Stress Transfer Modelling is now being extended to gold mineralised fault systems that developed in near-surface crustal environments (1-6 km) during episodes of normal faulting and high geothermal gradients, such as epithermal gold deposits and Carlin-type gold deposits. Active faulting in volcano-tectonic environments provides a modern day analogue for epithermal fault systems (e.g. Taupo Zone, New Zealand; Coso geothermal field, USA). Using a combination of detailed field work, contemporary observations of geothermal fields, plus stress transfer modelling, we have found there is a complex interaction between faulting, intrusive activity, and potential mineralisation. Fault slip events and permeability enhancement can be triggered by dyke intrusions, or other fault slip events, and these triggering mechanisms control fault growth and fault spacing. Importantly, dyke intrusion transiently changes local stress states, with a profound influence on fault kinematics, and the location permeability enhancement and mineralisation (figure 1).

In addition, collaboration with Dr Heather Sheldon (CSIRO, Perth, Western Australia) is enabling us to use Damage Mechanics Theory to understand why small stress changes generated by fault-slip events exert such a strong control on resulting aftershocks, fluid flow and ultimately fault-related mineralisation (Sheldon and Micklethwaite, 2007).

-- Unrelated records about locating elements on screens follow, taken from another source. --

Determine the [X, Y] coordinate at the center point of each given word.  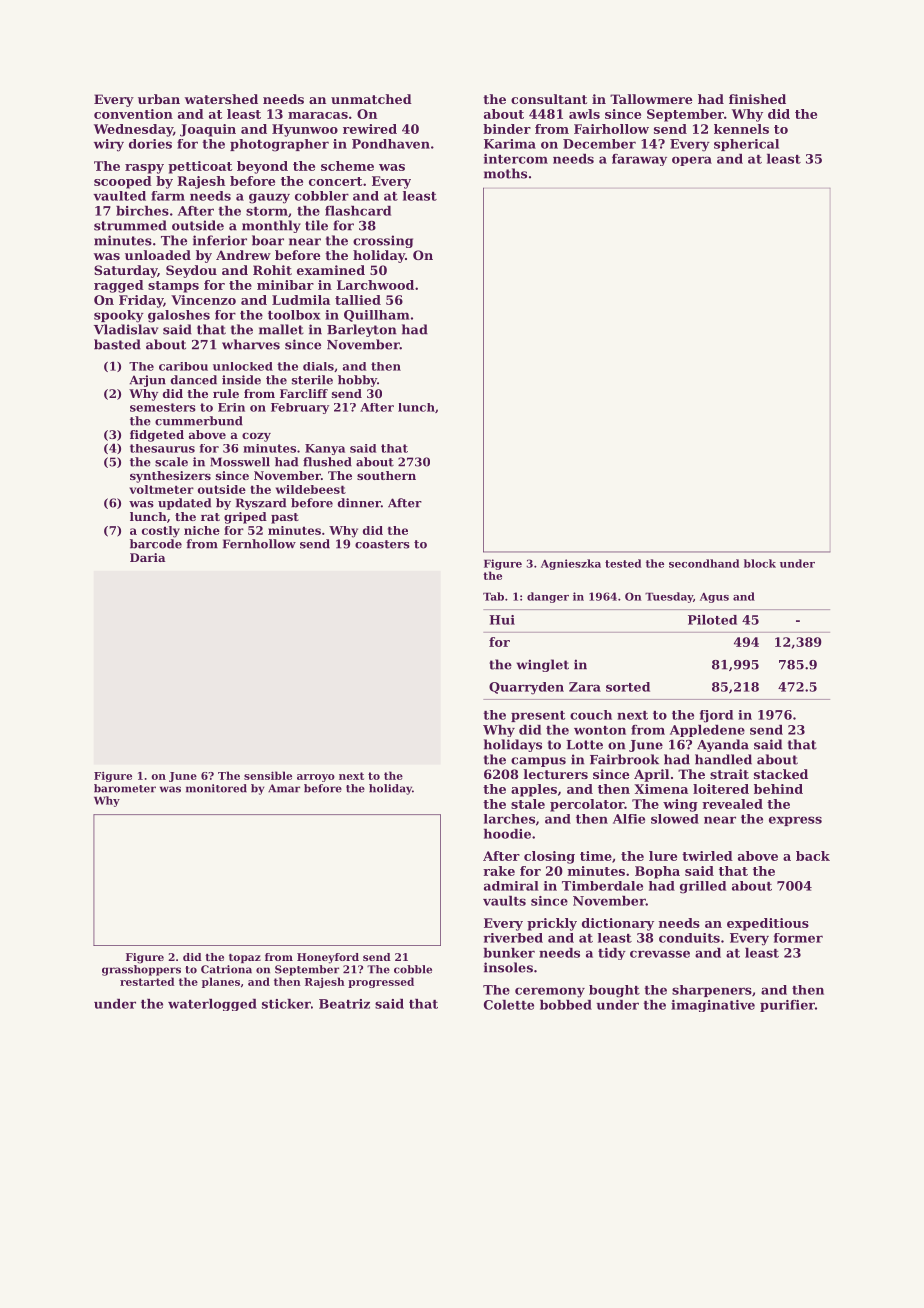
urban [159, 99]
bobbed [566, 1005]
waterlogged [212, 1005]
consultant [549, 99]
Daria [148, 557]
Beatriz [344, 1004]
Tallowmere [651, 99]
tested [623, 563]
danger [548, 597]
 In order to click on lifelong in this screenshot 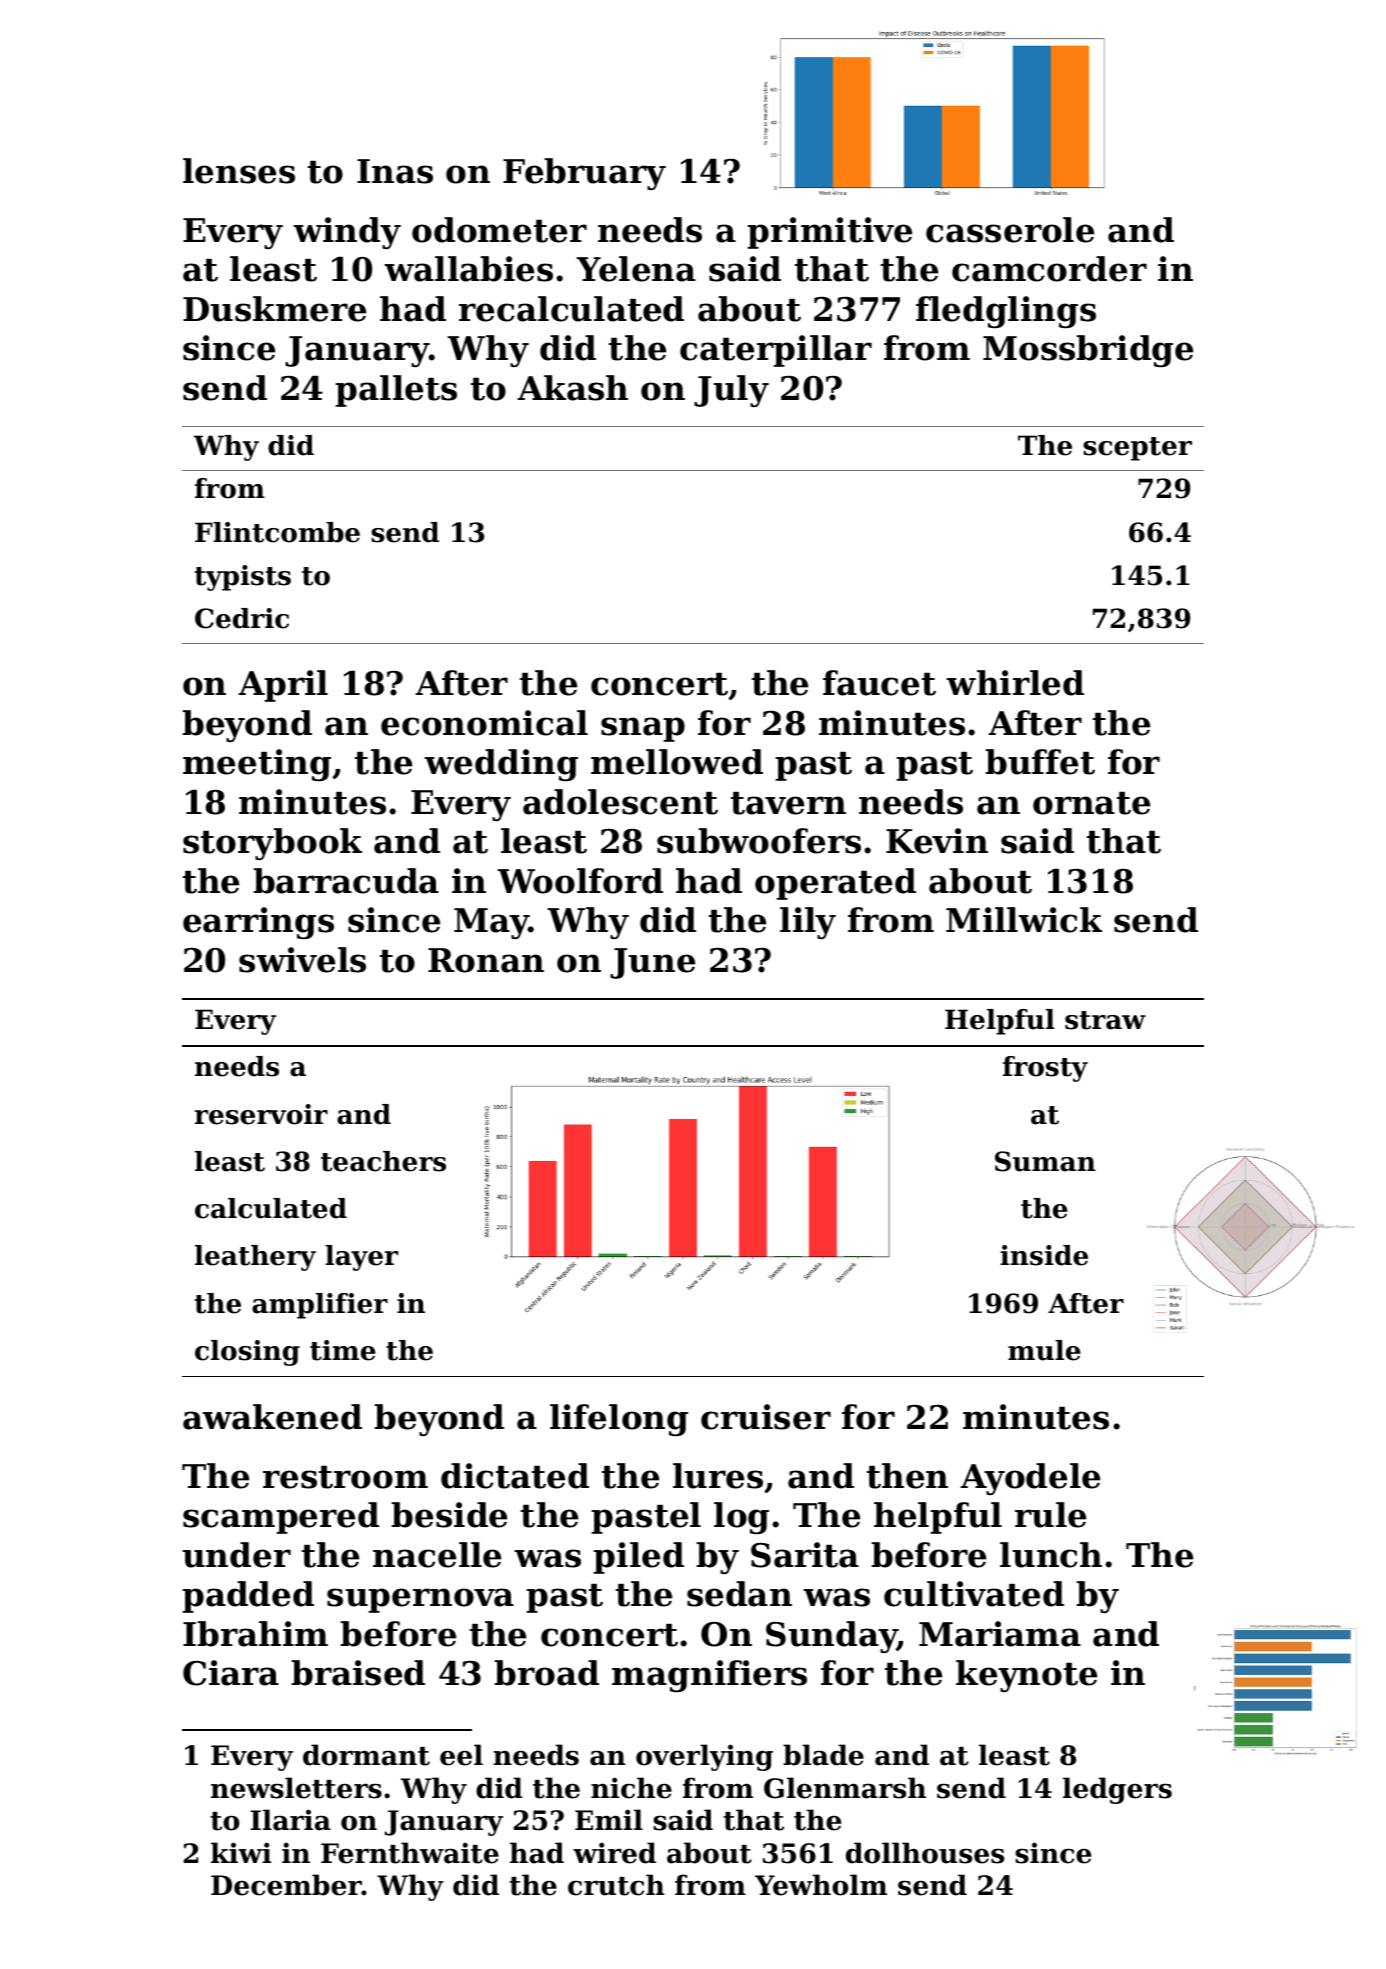, I will do `click(619, 1420)`.
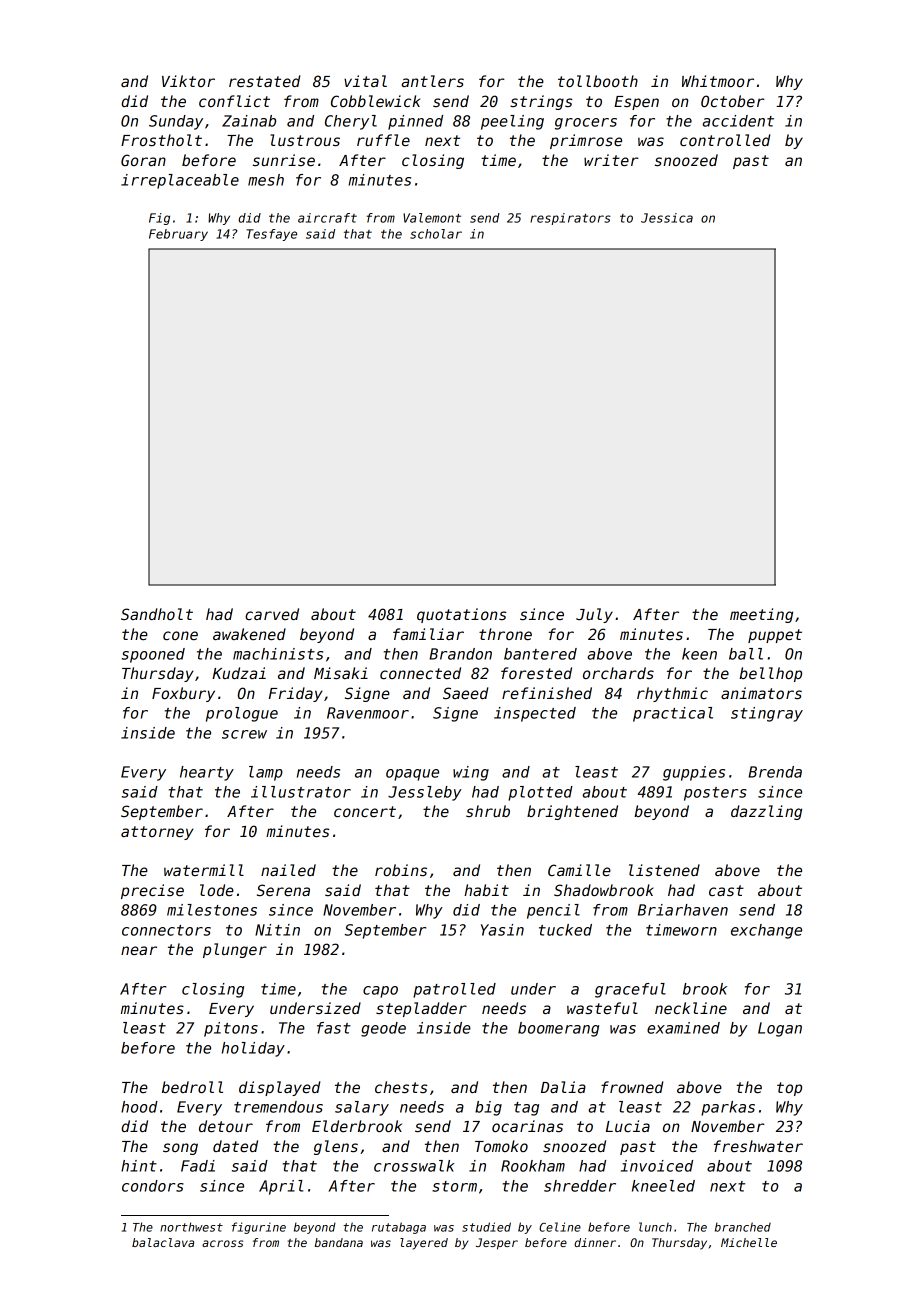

Figure 1. (A) 10000's of earthquakes (represented by black dots) were triggered by the intrusion of a dyke (white line) off the coast of Japan (Toda et al., 2002). The interconnected earthquake swarms represent massive permeability enhancement and Stress Transfer Modelling is able to predict their distribution by calculating the positive stresses (red) generated by intrusion of the dyke. Normal earthquakes were triggered on the flanks of the dyke and strike-slip earthquakes were triggered in the tails. If the dyke intrudes in a slightly different position, some of the normal faults can be reactivated as strike-slip faults. (B) Normal fault systems have complex linkages and fault shapes. Fluids can flow along-strike through fault jogs, but they can also flow upwards through fracture-related permeability in relay zones, and to a limited extent through damage zones associated with their fault cores. (C) Normal faults develop corrugated strikes. In mineralised regions the intrusion of a dyke can change the stress state on a fault from one decade to the next, leading to dramatic changes in fault-plane permeability when there is a slip event. This directly affects where mineralization will be focused.

 

Micklethwaite, S., (2007) The significance of linear-trends and clusters of fault-related mesothermal lode-gold mineralization, Economic Geology, 102, 000-000.
Micklethwaite S. and Cox, S.F. (2004) Fault-segment rupture, aftershock zone fluid flow and mineralization. Geology, 32, 866-870.
Micklethwaite, S., and Cox, S.F., (2006) Progressive fault triggering and fluid flow in aftershock domains: Examples from mineralized Archaean fault systems. Earth and Planetary Science Letters, 250, 318-330.
Sheldon, H., Micklethwaite, S., (2007) Damage and permeability around faults: Implications for mineralization, Geology, 35, Issue 10, 903-906.